Stored data:
= Beginning of Section =

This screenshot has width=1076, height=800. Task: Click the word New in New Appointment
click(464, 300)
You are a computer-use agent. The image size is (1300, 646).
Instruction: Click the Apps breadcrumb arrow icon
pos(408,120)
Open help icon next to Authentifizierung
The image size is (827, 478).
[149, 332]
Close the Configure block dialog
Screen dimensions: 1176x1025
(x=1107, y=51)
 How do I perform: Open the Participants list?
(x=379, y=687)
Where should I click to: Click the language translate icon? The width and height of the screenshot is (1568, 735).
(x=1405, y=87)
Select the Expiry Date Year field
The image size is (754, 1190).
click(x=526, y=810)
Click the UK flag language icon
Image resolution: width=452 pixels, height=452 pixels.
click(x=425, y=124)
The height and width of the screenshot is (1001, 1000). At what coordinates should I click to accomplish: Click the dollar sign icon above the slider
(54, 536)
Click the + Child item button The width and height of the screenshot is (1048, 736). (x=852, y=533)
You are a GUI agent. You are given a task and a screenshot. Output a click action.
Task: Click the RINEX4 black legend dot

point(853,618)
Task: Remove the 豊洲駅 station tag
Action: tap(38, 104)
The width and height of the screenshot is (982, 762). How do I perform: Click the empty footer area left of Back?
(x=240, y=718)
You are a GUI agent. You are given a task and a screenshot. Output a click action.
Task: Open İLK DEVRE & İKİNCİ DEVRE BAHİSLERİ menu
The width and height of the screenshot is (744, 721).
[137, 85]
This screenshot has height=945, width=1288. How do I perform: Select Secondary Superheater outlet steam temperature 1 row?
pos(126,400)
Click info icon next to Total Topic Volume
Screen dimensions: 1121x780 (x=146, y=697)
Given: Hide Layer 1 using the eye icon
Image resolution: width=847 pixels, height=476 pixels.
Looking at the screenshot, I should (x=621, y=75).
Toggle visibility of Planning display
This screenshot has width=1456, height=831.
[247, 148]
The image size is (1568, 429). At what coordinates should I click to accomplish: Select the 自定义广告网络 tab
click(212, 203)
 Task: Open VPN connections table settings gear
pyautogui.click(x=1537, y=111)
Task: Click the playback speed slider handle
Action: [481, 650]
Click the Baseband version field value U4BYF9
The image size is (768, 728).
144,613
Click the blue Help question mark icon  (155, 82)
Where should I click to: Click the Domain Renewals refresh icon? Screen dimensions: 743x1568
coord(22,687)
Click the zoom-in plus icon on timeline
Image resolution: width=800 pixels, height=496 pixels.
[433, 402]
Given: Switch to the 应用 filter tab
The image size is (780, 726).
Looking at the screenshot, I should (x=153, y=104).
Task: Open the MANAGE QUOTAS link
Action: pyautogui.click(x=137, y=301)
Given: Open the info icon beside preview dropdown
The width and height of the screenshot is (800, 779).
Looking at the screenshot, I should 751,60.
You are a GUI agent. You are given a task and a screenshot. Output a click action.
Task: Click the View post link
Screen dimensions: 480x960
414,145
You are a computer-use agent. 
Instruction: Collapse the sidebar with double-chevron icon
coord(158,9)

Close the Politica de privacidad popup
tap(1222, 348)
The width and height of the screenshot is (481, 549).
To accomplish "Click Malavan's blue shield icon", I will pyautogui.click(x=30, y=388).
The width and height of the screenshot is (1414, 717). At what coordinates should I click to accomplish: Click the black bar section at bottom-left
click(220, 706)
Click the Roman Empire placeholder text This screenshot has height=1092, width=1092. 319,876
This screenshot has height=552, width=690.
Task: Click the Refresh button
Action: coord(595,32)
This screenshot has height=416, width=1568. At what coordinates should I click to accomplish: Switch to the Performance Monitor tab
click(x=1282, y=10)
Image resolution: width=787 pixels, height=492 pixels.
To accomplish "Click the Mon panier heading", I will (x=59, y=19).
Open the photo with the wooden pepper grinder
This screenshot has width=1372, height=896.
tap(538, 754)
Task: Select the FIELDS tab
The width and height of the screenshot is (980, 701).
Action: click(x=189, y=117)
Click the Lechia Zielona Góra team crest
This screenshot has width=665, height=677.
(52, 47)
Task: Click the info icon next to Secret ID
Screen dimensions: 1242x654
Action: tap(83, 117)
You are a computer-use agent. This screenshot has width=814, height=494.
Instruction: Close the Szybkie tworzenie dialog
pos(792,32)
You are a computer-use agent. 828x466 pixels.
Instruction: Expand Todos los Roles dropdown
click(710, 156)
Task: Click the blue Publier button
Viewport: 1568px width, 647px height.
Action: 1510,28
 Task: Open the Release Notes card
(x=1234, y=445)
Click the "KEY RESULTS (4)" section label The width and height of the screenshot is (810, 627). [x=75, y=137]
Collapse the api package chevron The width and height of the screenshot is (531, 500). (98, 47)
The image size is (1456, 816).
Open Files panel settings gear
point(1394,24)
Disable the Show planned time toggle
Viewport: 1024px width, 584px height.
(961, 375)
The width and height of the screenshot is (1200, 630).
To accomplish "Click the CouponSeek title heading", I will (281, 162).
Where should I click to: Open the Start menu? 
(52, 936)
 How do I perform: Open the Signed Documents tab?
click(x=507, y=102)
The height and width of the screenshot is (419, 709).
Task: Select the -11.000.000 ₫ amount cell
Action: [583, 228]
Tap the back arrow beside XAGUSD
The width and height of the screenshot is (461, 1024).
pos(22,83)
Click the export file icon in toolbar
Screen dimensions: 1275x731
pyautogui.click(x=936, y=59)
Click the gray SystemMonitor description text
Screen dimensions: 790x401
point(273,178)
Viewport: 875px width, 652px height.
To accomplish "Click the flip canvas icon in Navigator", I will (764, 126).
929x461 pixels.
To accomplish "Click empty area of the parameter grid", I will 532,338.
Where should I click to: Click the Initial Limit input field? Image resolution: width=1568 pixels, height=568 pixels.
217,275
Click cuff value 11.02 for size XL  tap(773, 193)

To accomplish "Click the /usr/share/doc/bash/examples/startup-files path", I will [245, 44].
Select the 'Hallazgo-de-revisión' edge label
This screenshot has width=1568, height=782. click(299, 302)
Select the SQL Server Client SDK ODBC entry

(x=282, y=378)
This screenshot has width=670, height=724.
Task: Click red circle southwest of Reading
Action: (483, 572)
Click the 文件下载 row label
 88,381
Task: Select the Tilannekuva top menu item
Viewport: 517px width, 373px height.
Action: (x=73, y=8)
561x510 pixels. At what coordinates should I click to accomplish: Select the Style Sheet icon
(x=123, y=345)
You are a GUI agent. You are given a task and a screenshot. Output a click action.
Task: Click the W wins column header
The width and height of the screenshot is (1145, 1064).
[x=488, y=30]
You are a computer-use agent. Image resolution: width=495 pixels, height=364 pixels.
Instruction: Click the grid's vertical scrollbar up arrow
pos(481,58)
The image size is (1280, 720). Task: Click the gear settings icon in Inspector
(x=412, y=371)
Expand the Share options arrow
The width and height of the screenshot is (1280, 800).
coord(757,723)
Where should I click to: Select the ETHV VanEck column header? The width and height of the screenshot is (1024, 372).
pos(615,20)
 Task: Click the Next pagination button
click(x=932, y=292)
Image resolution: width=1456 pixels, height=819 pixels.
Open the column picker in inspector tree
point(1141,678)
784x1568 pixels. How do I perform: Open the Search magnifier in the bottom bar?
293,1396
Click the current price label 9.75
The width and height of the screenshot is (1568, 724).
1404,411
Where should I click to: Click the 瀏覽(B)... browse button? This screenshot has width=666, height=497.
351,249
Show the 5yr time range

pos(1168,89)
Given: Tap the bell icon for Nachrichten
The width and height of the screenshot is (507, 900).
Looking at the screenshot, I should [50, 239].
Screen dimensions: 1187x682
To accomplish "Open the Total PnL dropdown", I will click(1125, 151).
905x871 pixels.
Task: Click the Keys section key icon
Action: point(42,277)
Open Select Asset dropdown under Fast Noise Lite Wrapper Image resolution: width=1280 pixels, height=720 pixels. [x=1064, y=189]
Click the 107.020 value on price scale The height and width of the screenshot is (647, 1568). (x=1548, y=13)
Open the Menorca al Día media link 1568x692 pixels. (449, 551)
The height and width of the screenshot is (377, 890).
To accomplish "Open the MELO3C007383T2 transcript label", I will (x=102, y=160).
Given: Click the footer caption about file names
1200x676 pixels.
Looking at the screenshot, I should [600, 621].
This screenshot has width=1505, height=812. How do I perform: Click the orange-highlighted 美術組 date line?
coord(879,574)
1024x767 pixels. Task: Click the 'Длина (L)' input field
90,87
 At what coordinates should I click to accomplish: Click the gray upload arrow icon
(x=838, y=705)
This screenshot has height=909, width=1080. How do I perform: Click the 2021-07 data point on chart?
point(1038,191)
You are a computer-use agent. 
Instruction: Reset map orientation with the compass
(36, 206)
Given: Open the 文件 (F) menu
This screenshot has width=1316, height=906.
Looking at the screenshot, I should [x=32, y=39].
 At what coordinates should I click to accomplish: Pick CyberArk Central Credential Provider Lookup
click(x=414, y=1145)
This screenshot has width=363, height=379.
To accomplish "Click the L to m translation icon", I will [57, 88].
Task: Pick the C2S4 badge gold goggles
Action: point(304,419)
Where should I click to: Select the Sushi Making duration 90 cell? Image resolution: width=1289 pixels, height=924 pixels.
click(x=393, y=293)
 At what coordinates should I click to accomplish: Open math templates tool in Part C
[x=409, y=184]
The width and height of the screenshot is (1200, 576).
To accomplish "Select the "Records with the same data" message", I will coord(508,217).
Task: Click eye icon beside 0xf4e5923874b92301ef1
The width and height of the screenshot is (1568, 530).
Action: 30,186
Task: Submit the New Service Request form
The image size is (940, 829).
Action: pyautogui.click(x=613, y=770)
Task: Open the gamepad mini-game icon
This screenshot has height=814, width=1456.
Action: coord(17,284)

= End of Section =

◆ EXERCISE REQUIREMENTS
Your answer should consist solely of the lines above from the line with "Click the 文件下载 row label" to the line with "Task: Click the W wins column header", both included, reproduced exactly.

◆ ANSWER TO THIS PROBLEM
Click the 文件下载 row label
 88,381
Task: Select the Tilannekuva top menu item
Viewport: 517px width, 373px height.
Action: (x=73, y=8)
561x510 pixels. At what coordinates should I click to accomplish: Select the Style Sheet icon
(x=123, y=345)
You are a GUI agent. You are given a task and a screenshot. Output a click action.
Task: Click the W wins column header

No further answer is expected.